News, 13 August 2015

NEW YORK: US children spend more time watching TV than playing video games or streaming short-form videos new research has shown.

A study from consulting firm PwC, part of its Consumer Intelligence Series, surveyed more than 500 children aged eight to 18 and found that, on average, they spent 15.5 hours a week consuming media content.

Typically, they spent between seven and eight hours on watching network television (7.0 hours), playing video games on a console (7.5), viewing videos on YouTube (7.2) and watching cable channels (7.8).

Eight in ten (79%) said that watching network TV shows was what they did most often, ahead of watching movies (69%) and watching drama or reality series on cable channels (68%) or any other cable content (68%).

But PwC observed that both kids and teens appeared to significantly underestimate their hours of weekly media engagement in absolute terms or overestimate their time spent on specific content genres.

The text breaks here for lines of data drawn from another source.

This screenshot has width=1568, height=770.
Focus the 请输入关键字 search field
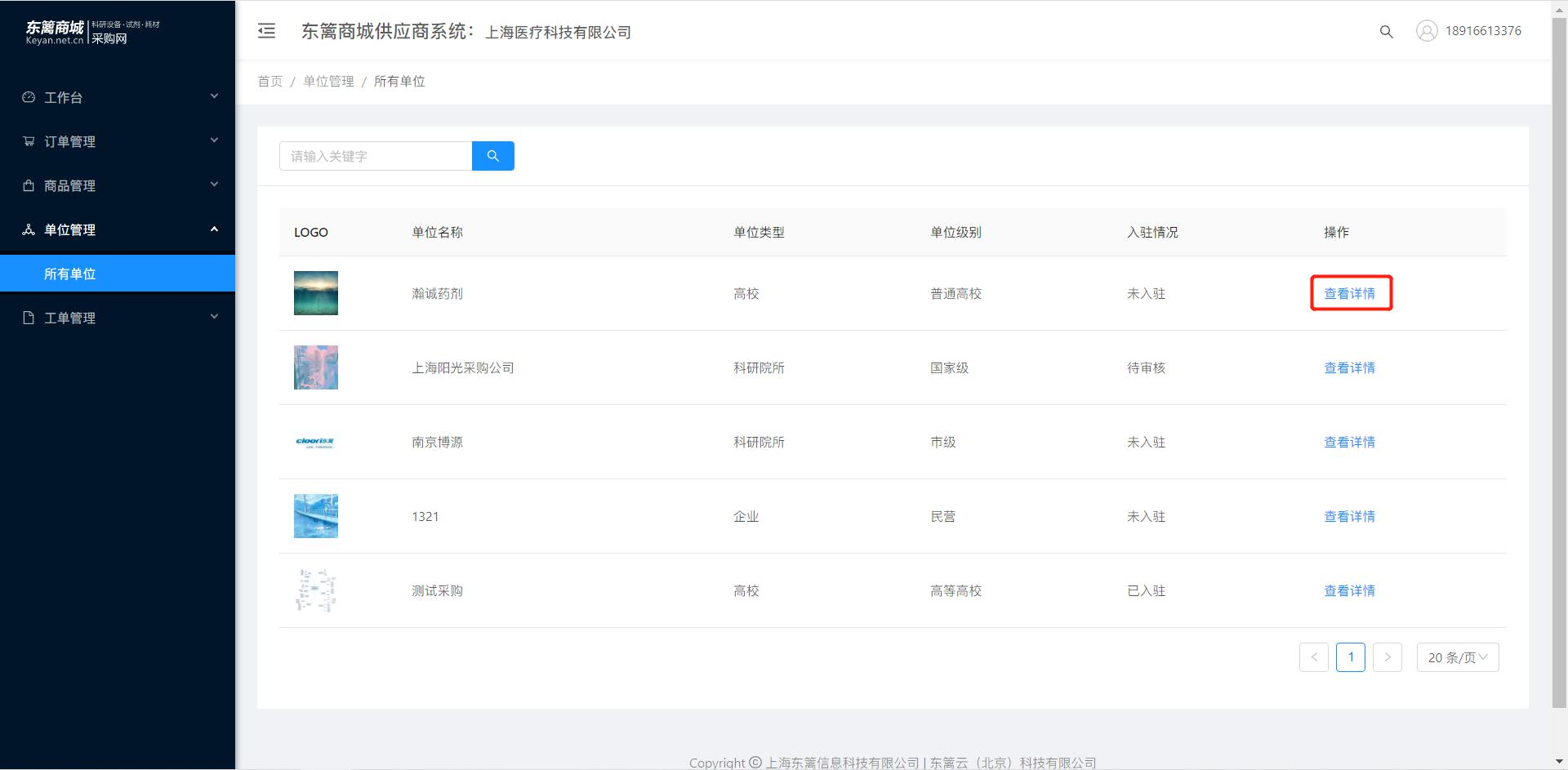[376, 156]
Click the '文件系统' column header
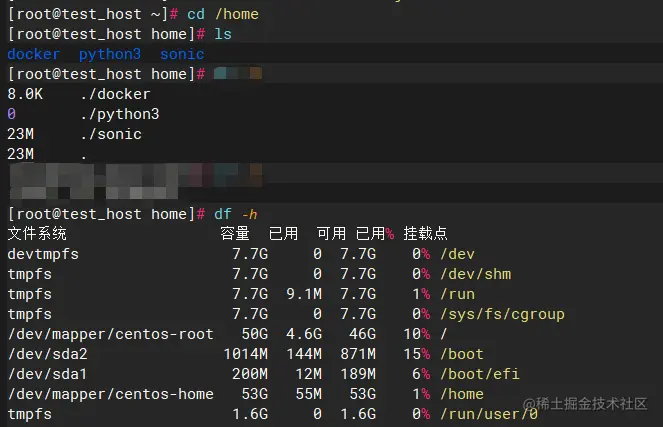 coord(37,233)
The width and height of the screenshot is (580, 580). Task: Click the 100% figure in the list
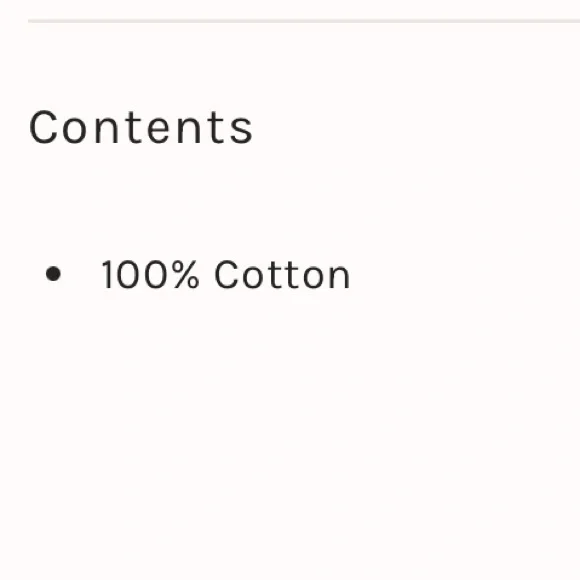point(150,274)
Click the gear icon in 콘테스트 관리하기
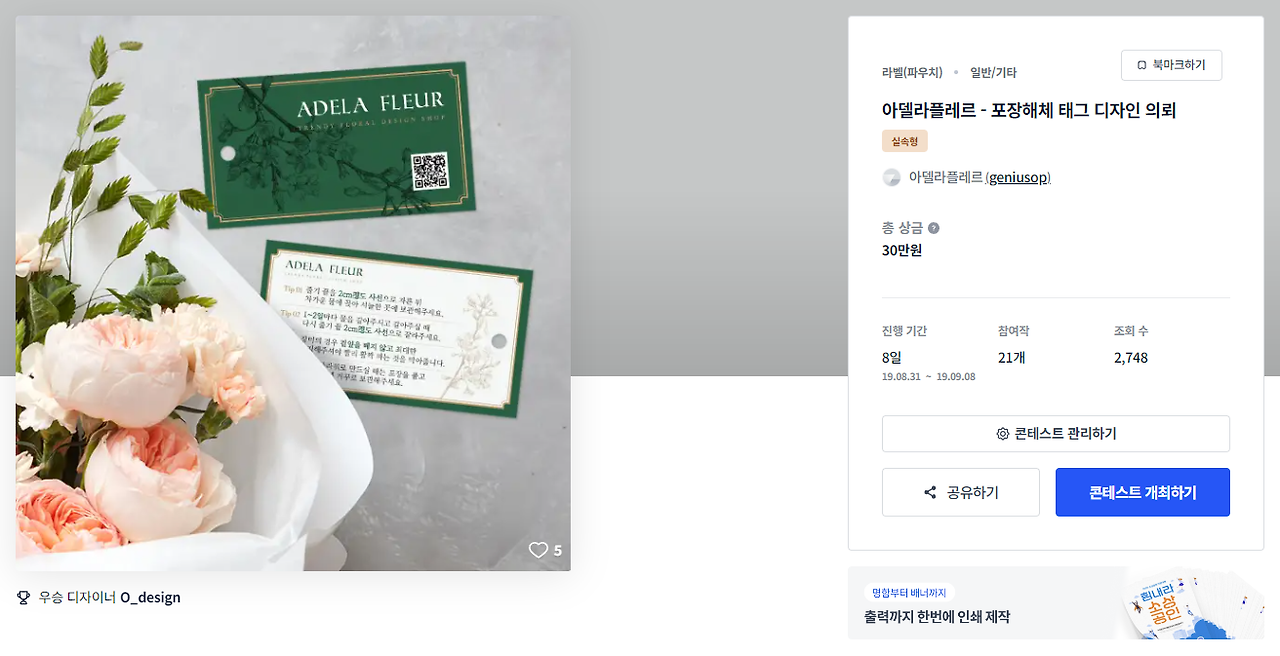This screenshot has height=656, width=1280. click(1002, 434)
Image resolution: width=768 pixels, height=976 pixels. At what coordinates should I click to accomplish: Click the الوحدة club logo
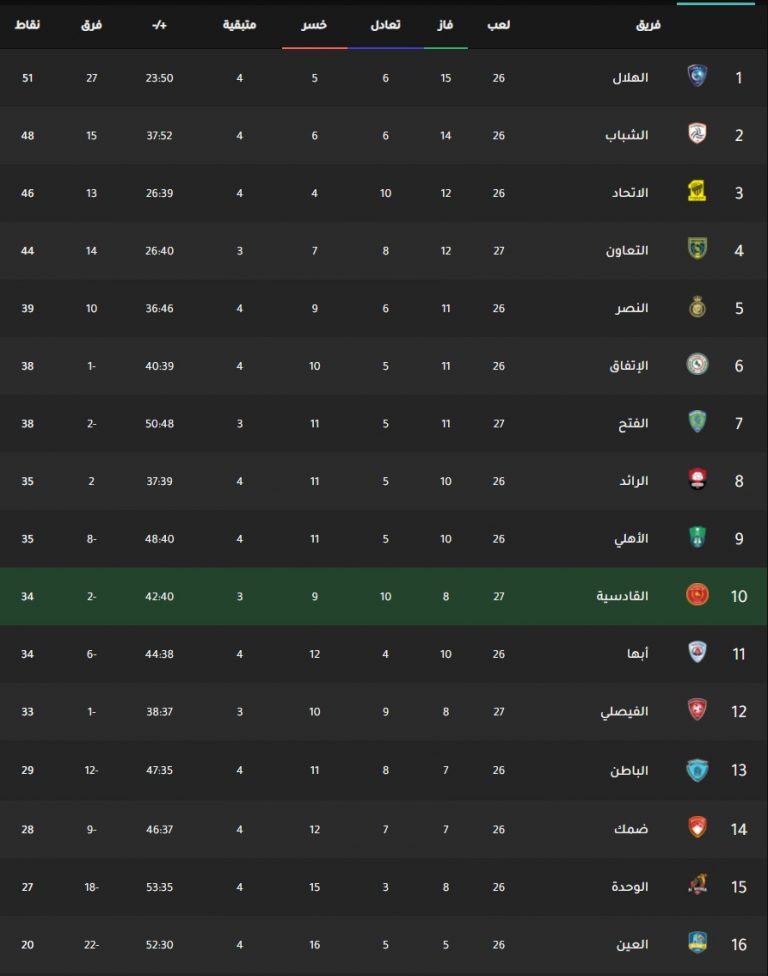pyautogui.click(x=697, y=885)
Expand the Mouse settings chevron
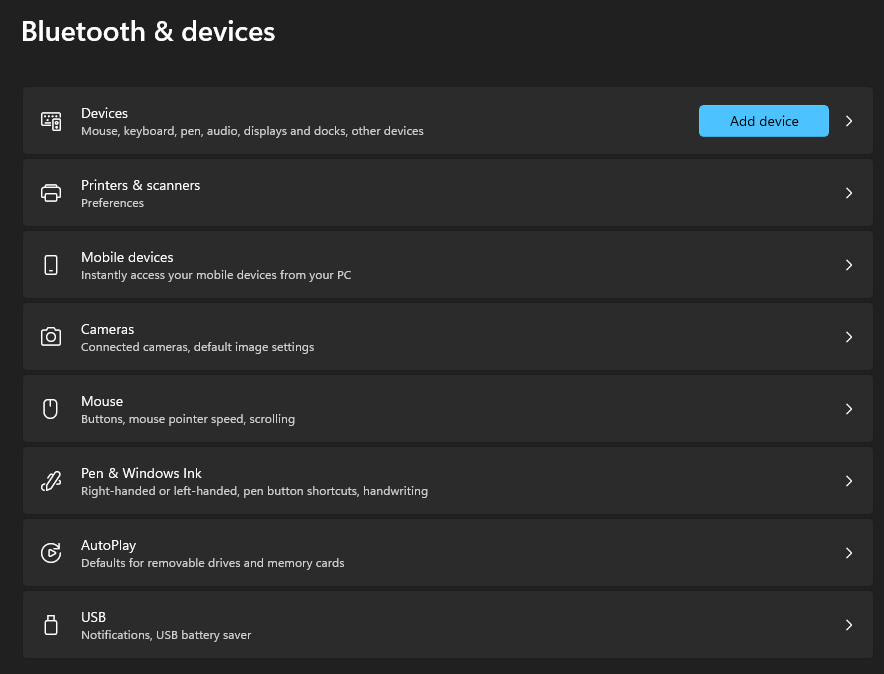 849,409
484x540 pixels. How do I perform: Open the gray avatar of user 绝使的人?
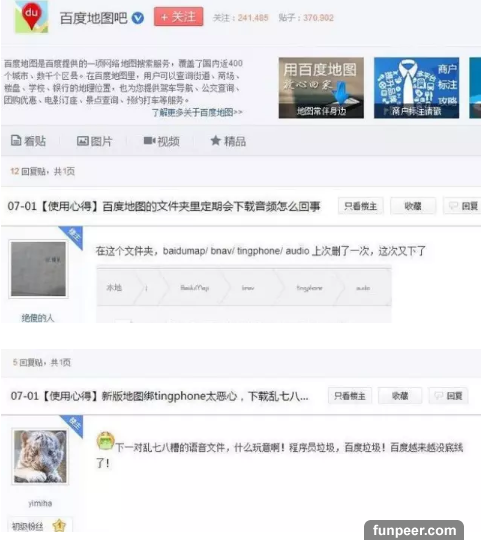pyautogui.click(x=38, y=269)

Among all age divisions more than half preferred to watch streamed content, usually on a TV set or a laptop – "contrary to the widely held perception that kids spend the bulk of their time consuming content on mobile devices" the study noted.

It is only as they grow older that they start to shift their viewing onto smartphones, but the importance of on-demand viewing is clear.

In terms of finding new content, advertising is crucial. One third of kids and teens learned about new programming through commercials, well ahead of the 23% who were given word-of-mouth recommendations and the 18% who received recommendations via social media.

For advertisers generally, however, the picture is mixed.

"While it's a shrinking part of the pie, kids are also still watching a lot of TV," said Christopher Vollmer, principal, media & entertainment, PwC's Strategy&.

At the same time, he added, "kids are spending a greater share of their video consumption on subscription streaming services that are ad-free".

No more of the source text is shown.